CAY, a valuation measure that looks at the relationship between consumption, income and wealth, has been removed from our Equity Risk Premium Model. This comes as a result of our correlation screening process (done every 20 trading days) that judges whether explanatory variables should be included in the estimation and forecasting process. If a variable’s correlation falls below a set threshold, the variable is removed from the model. We have used the term “leave of absence” because it is possible that CAY will bounce back and be re-inserted into the model. Time will tell. Correlation screening is discussed in more detail in our paper called “A Practitioner’s Defense of Return Predictability.”

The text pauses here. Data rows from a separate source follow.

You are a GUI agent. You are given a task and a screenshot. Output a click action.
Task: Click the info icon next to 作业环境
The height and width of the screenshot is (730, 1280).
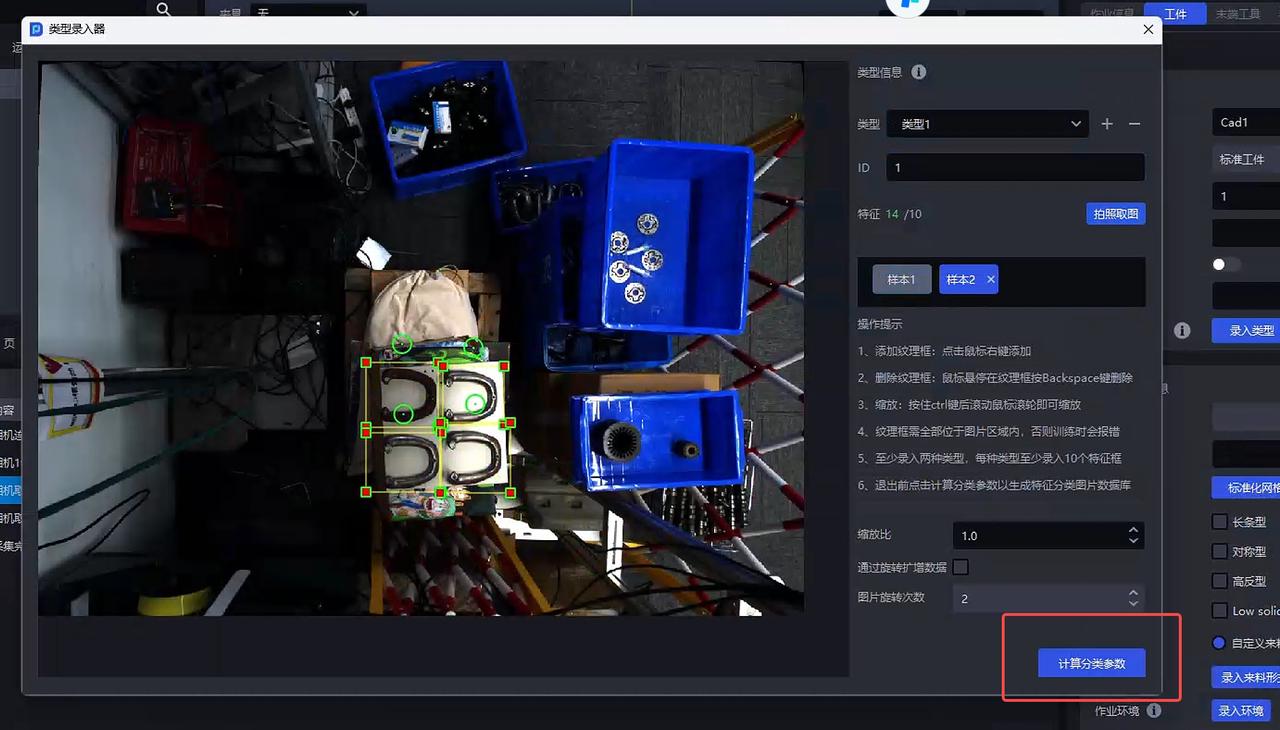(x=1154, y=711)
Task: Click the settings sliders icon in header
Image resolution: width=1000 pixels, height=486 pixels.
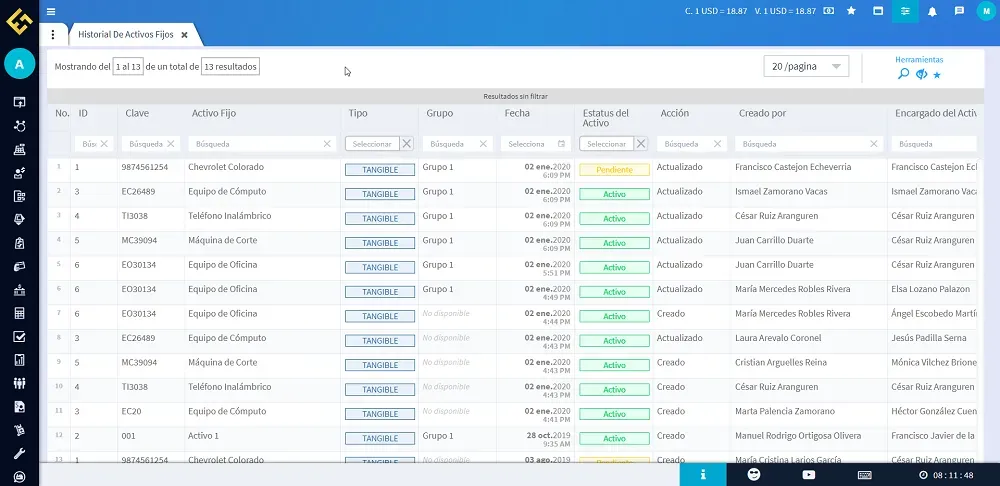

CAY is the result of research published by Professors Martin Lettau and Sydney Ludvigson in a paper called “Consumption, Aggregate Wealth, and Expected Stock Returns” in the June 2001 issue of The Journal of Finance. According to the authors, “fluctuations in the aggregate consumption-wealth ratio are strong predictors of both real stock returns and excess returns over the Treasury bill rate.” The consumption-aggregate wealth ratio – human capital plus asset holdings – is not directly observable however, so the authors used a combination of consumption, income and wealth to estimate the consumption-aggregate wealth ratio.
That CAY’s effect has diminished is not wholly unexpected. In an August 2016 National Bureau of Economic Research working paper called “Monetary Policy and Asset Valuation: Evidence from a Markov Switching CAY, “ professors Lettau, Luvigson and Francesco Bianchi observed that “over time, the statistical properties of the estimated series appear to have shifted in some fundamental ways.” They report that the average value of CAY can change, possibly in response to long-run expectations of Federal Reserve policy.
Could this be a big mistake – dumping a valuation measure after the S&P 500 has more than tripled in value since March 2009? We think not. CAY is one of many variables we monitor for our Expected Risk Premium model. Meanwhile, our Expected Risk Premium model is one of several in our ensemble of models.
All factors and predictors can experience some degree of decay. Some become irrelevant, others come and go based on a regime, state or other factor. That’s why we prefer our ensemble approach to drive our daily forecasts, rather than relying on a single variable or a single model.